Enseignant-chercheur en sociologie, auteur d'une thèse sur les mouvements sociaux transnationaux, Thierry Brugvin a son idée sur les relations entre Attac et les partis : « ils veulent être élus, sont dans la gestion, nous voulons dire ce qu'on a à dire sans nous préoccuper de ça. Aux partis la fonction gestion, à l'association la réflexion... Mais comme les gens d'Attac sont parfois adhérents de partis, nos idées y sont diffusées dans les partis de gauche, et même certains à droite, voire au FN, comme la critique du Tafta... Au point que Frédéric Lordon s'est fait traiter de facho, mais les gens intelligents ne disent pas ça... »

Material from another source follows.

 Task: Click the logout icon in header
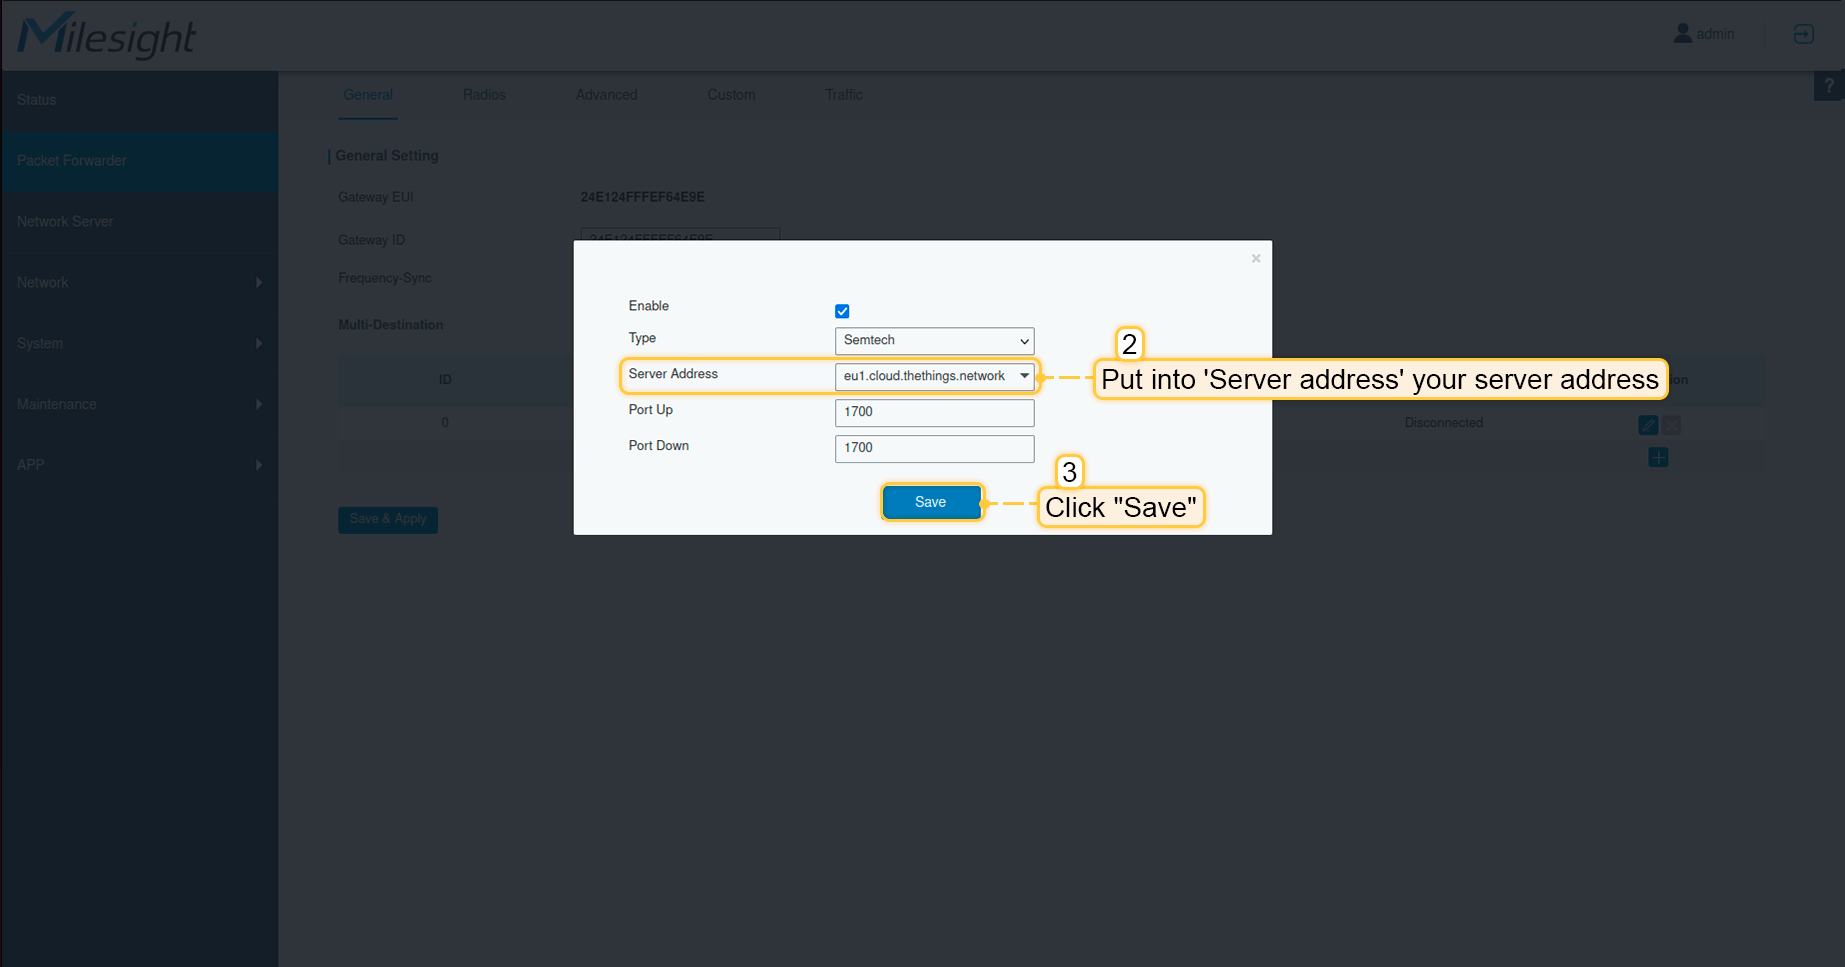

Les Jurassiens coordonnateurs
des comités locaux en 2018
Reste qu'Attac observe avec une grande attention l'arène électorale. Son conseil d'administration du 13 mai dernier s'y est arrêté un instant. Orientée par le CA qui propose notamment des campagnes, Attac n'est pas l'organisation monopolistique qu'elle aurait pu devenir si ses statuts initiaux avaient été suivis à la lettre. L'émergence de dizaines, puis de centaines de comités locaux, insistant sur leur autonomie, en a fait une galaxie foisonnante et diverse se réunissant trois fois par an pour échanger sur les expériences à partir de thèmes préparés par trois comités locaux dont celui du Jura en 2018.
Pour creuser les réflexions, Attac dispose enfin d'un conseil scientifique où se côtoient chercheurs et acteurs du mouvement social (syndicalistes et associatifs). C'est souvent parmi eux que se recrutent les orateurs et conférenciers qui parcourent le pays pour exposer et partager leurs connaissances. C'est en ce sens que l'ONG se vit comme une association d'éducation populaire. « On touche davantage le public populaire à l'occasion des projections-débats, bien plus qu'avec une conférence un peu intello », souligne Thierry Brugvin.
Les Jurassiens ont invité l'économiste atterrée Esther Jeffers, spécialiste du revenu d'existence, en novembre à Saint-Claude. Ils s'appuient aussi sur les films pour porter des débats publics. Quand ils sont accompagnés de son auteur, c'est encore mieux mais un peu plus délicat à caser dans un calendrier serré. Le film Irrintzina, le cri de la génération climat, devrait être projeté dans plusieurs villes du Jura début décembre. Venu à Pontarlier l'an dernier avec le film Ne Vivons plus comme des esclaves, le réalisateur Yannis Youlountas est pressenti pour venir dans le Jura avec son nouveau film Je lutte donc je suis, support d'un convoi solidaire avec la Grèce.
A Besançon, qui a accueilli en 2016 l'université d'été d'Attac après avoir notamment projeté Merci Patron en présence de François Ruffin, la réunion de rentrée devrait se tenir fin septembre.